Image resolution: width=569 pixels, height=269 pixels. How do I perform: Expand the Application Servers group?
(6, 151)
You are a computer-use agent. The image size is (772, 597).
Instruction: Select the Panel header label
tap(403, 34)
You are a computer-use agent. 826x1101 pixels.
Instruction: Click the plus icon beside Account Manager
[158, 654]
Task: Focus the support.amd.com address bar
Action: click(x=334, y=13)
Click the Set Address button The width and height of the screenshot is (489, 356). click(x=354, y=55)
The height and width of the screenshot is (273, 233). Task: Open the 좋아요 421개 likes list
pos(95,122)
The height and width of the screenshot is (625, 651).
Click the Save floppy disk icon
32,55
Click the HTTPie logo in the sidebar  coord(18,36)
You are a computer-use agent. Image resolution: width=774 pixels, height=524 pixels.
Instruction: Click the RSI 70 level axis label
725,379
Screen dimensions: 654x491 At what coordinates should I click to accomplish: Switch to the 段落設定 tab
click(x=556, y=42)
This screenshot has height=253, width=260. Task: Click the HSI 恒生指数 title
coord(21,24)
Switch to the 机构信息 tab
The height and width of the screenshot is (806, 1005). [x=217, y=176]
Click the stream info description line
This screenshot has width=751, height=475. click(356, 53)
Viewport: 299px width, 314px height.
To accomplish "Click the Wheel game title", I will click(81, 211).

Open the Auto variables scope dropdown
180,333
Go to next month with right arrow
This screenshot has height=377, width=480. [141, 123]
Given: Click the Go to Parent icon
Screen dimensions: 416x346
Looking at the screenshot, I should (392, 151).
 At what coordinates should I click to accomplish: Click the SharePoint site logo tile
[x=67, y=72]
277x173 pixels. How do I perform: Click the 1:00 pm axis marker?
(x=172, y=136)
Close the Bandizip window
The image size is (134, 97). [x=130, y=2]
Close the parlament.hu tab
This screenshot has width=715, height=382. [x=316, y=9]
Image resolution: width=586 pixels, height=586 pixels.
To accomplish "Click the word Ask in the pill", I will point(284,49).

§ What this task involves
So that the data stays intact, repeat all of it exactly.

§ Answer to the problem
Image resolution: width=569 pixels, height=269 pixels. How do I perform: Expand the Application Servers group?
(6, 151)
You are a computer-use agent. The image size is (772, 597).
Instruction: Select the Panel header label
tap(403, 34)
You are a computer-use agent. 826x1101 pixels.
Instruction: Click the plus icon beside Account Manager
[158, 654]
Task: Focus the support.amd.com address bar
Action: click(x=334, y=13)
Click the Set Address button The width and height of the screenshot is (489, 356). click(x=354, y=55)
The height and width of the screenshot is (273, 233). Task: Open the 좋아요 421개 likes list
pos(95,122)
The height and width of the screenshot is (625, 651).
Click the Save floppy disk icon
32,55
Click the HTTPie logo in the sidebar  coord(18,36)
You are a computer-use agent. Image resolution: width=774 pixels, height=524 pixels.
Instruction: Click the RSI 70 level axis label
725,379
Screen dimensions: 654x491 At what coordinates should I click to accomplish: Switch to the 段落設定 tab
click(x=556, y=42)
This screenshot has height=253, width=260. Task: Click the HSI 恒生指数 title
coord(21,24)
Switch to the 机构信息 tab
The height and width of the screenshot is (806, 1005). [x=217, y=176]
Click the stream info description line
This screenshot has width=751, height=475. click(356, 53)
Viewport: 299px width, 314px height.
To accomplish "Click the Wheel game title", I will click(81, 211).

Open the Auto variables scope dropdown
180,333
Go to next month with right arrow
This screenshot has height=377, width=480. [141, 123]
Given: Click the Go to Parent icon
Screen dimensions: 416x346
Looking at the screenshot, I should (392, 151).
 At what coordinates should I click to accomplish: Click the SharePoint site logo tile
[x=67, y=72]
277x173 pixels. How do I perform: Click the 1:00 pm axis marker?
(x=172, y=136)
Close the Bandizip window
The image size is (134, 97). [x=130, y=2]
Close the parlament.hu tab
This screenshot has width=715, height=382. [x=316, y=9]
Image resolution: width=586 pixels, height=586 pixels.
To accomplish "Click the word Ask in the pill", I will point(284,49).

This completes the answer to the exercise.